## TASK
In the material below, some lines may hold the word "agent"; state how many do, giving only the number.

----------

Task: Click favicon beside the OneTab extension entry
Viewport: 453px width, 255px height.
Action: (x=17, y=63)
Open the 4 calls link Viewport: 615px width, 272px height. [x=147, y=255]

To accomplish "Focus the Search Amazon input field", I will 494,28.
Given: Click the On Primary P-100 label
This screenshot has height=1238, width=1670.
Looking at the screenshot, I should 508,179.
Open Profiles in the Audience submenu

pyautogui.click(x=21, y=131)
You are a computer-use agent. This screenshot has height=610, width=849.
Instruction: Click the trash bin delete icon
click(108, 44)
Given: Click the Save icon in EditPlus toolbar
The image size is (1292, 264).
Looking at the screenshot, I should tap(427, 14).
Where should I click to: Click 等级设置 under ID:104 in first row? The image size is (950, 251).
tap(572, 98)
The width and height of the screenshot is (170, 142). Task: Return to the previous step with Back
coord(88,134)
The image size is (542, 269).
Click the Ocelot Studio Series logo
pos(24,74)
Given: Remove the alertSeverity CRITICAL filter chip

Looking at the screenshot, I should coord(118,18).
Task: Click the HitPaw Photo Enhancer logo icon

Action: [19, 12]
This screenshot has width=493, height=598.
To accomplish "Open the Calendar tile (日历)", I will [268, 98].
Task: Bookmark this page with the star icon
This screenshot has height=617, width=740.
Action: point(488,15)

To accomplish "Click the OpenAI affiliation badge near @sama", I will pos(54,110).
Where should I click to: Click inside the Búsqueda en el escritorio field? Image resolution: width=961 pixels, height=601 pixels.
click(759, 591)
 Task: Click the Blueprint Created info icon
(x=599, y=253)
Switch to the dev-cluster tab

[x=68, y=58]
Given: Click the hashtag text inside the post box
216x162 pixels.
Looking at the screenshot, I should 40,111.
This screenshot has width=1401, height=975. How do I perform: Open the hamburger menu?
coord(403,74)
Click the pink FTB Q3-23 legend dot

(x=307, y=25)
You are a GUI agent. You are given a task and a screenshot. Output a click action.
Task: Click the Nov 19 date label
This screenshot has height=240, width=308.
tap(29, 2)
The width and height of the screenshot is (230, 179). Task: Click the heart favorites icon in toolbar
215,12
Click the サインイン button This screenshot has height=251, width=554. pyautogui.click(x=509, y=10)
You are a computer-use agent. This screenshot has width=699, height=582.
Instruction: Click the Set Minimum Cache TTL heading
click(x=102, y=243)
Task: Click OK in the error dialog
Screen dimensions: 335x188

----------

## OUTPUT
3